Although his 2016 speech identified goals for global prosperity and interconnectedness similar to those in his 2009 speech, Obama was circumspect when it came to Syria, Israel and Palestine, Russia, and Iran. Instead of promising to reinvigorate Israeli-Palestinian peace negotiations, as he had attempted to do earlier in his presidency, he recognized faults all around, observing that both sides would “be better off if Palestinians reject incitement and recognize the legitimacy of Israel, but Israel recognizes that it cannot permanently occupy and settle Palestinian land.” He also addressed the intractability of conflict in Syria and the question of a newly belligerent Russia and China. This new tone, in some ways a direct response to critics of his foreign policy strategy, or what they see as a lack thereof, underline the extent to which Obama’s presidency was an exercise in balancing far-reaching ambition and rhetoric with the day-to-day political roadblocks to actionable change.

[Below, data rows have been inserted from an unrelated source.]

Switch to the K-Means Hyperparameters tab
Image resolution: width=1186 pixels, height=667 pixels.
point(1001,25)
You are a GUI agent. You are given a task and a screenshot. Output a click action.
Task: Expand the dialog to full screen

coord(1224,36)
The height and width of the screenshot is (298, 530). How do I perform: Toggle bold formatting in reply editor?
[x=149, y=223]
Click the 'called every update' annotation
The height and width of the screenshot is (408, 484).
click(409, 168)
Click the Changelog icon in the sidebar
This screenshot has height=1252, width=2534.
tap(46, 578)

Obama sharpened his legacy as an internationalist, calling heads of state to embrace the inevitability of globalization, but qualified that “a world in which 1 percent of humanity controls as much wealth as the other 99 percent will never be stable.” Perhaps quietly nudging Congress to approve the Trans-Pacific Partnership (TPP), he effectively balanced forward-looking, internationalist rhetoric and immediate political realties. The Obama administration’s approach to the TPP and willingness to push for international trade deals is a tangible marker of his evolution in the foreign policy realm. 2008 Obama was far more skeptical of free trade, and supported trade deals only if they came attached to “strong labor, safety, and environmental standards.” The 2015 President Obama who negotiated the TPP was less of an idealistic internationalist, more politically savvy and conscientious. The TPP ought to be considered one of the outgoing president’s most significant foreign policy achievements, and is itself rooted in the internationalist agenda he articulated at the onset of his presidency.

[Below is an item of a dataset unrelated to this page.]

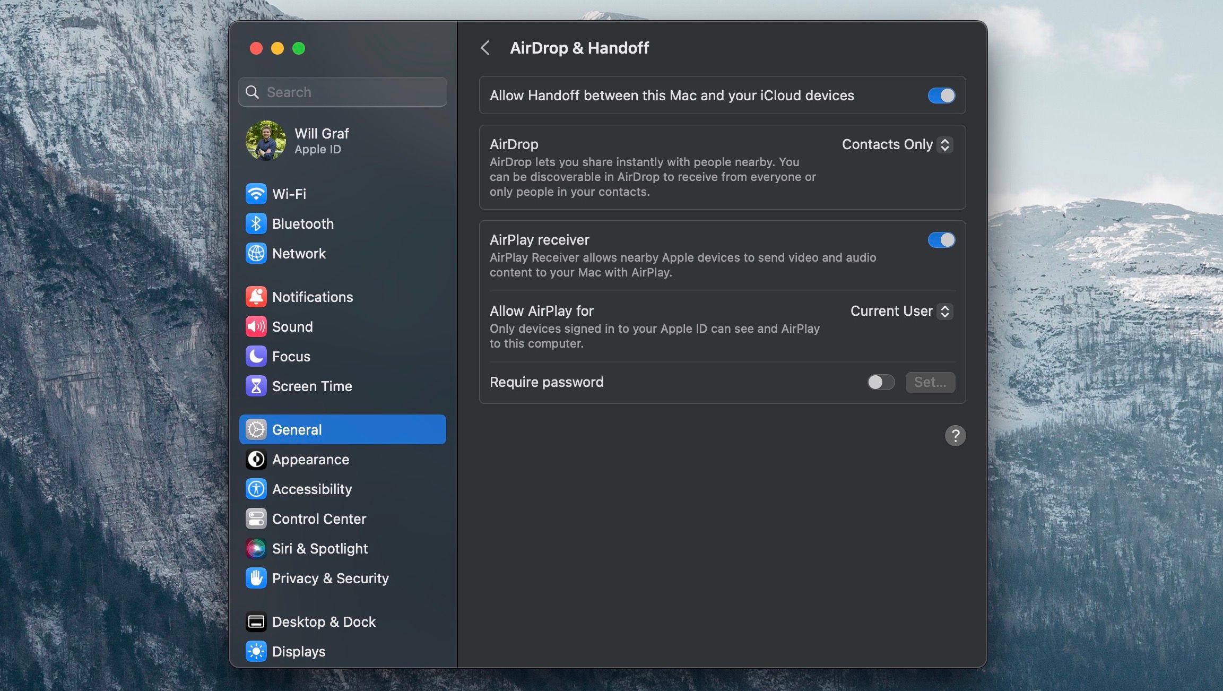The height and width of the screenshot is (691, 1223).
Task: Enable Require password for AirPlay
Action: 881,382
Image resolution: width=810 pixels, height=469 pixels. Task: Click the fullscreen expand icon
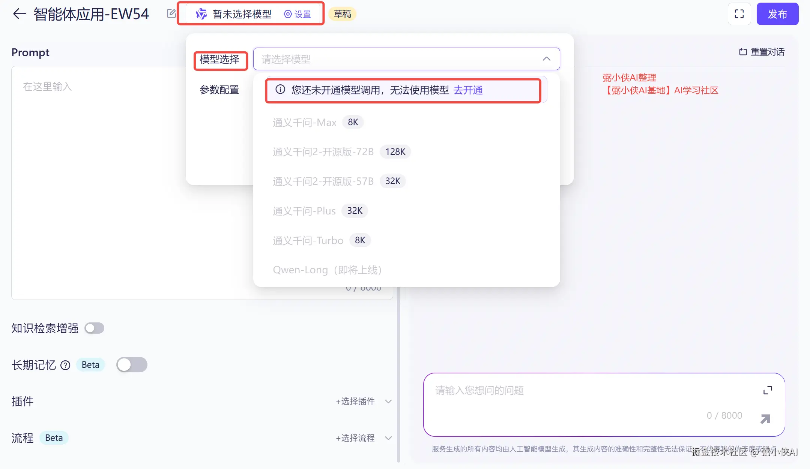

It is difficult to dissociate the content of Obama’s speech and his overall legacy from the space where he delivered the speech. Via the UN, and specifically the General Assembly, President Obama’s message of embracing international cooperation was broadcast across the world, offering a connection even to nations that are rarely the center of Western attention. He spoke both broadly and specifically, pointedly reorienting the international community towards the institutions and organizations in their founding intended to maintain a peaceful and cooperative global order. Above all, in one of his final widely viewed as president speeches, Obama was characteristically unapologetic about his decisions in office. Historians, like the man himself, will not hesitate to look beyond legislative achievement when determining his place in the annals of history.